Records for the task:

────────────────────

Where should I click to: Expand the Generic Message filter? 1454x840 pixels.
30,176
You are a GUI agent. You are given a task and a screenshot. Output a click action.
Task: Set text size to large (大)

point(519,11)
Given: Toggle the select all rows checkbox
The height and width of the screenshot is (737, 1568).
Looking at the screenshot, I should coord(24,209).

────────────────────

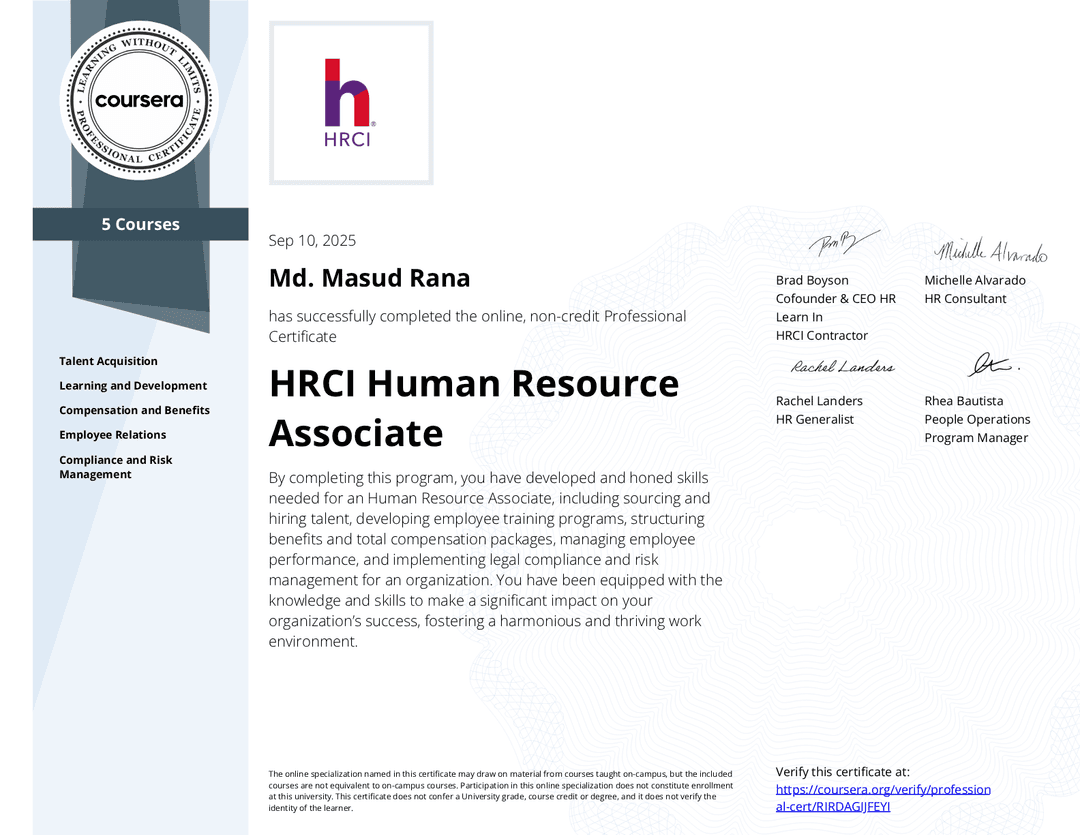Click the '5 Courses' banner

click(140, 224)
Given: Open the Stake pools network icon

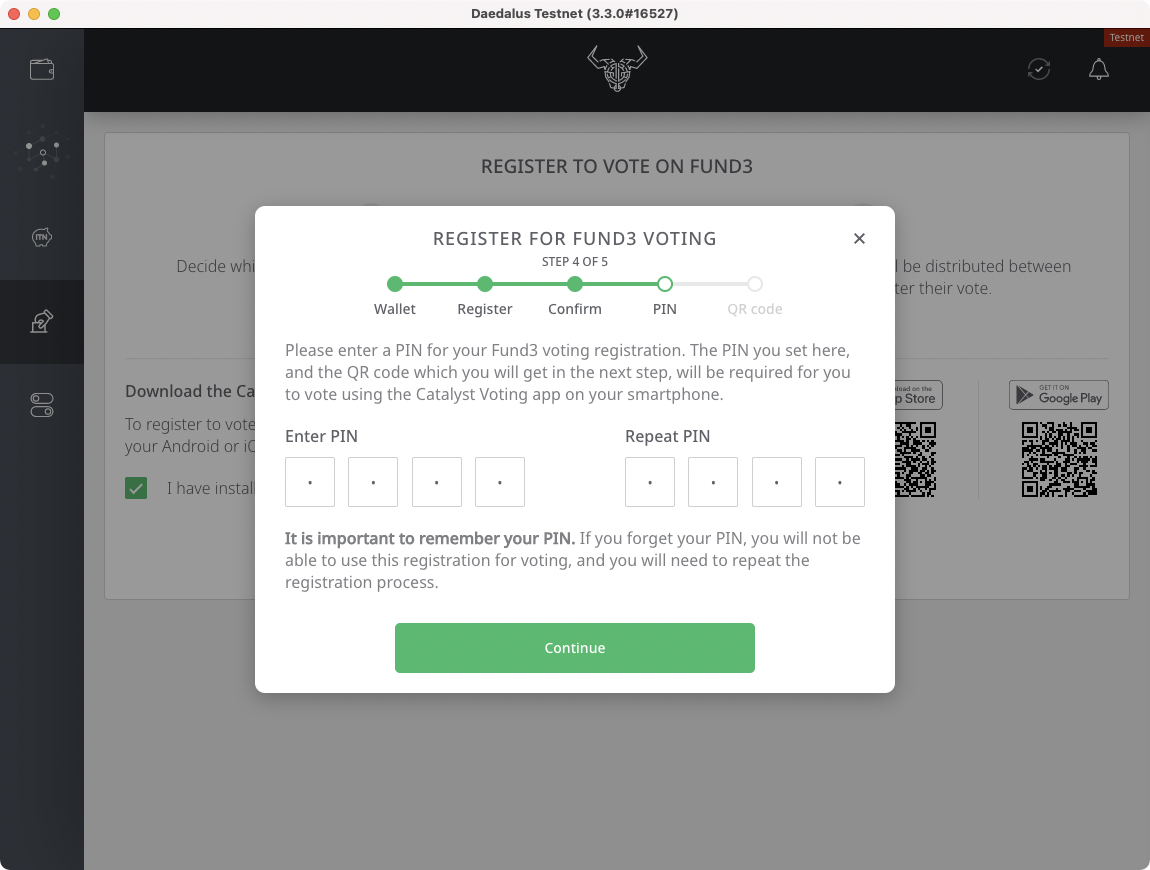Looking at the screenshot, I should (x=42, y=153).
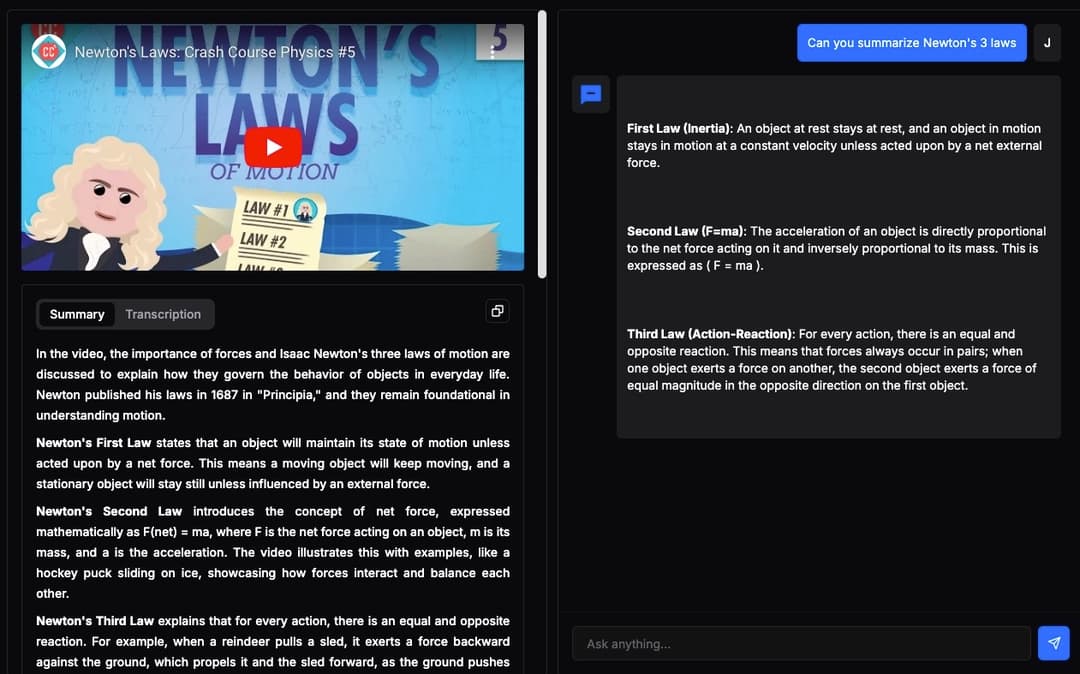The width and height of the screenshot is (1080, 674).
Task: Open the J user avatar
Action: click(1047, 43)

────────────────────

Work to be completed: Going back over the entries above, copy word for word every line from the one that has "Where should I" on through the one that has "Given: Toggle the select all rows checkbox".

Response to this task:
Where should I click to: Expand the Generic Message filter? 1454x840 pixels.
30,176
You are a GUI agent. You are given a task and a screenshot. Output a click action.
Task: Set text size to large (大)

point(519,11)
Given: Toggle the select all rows checkbox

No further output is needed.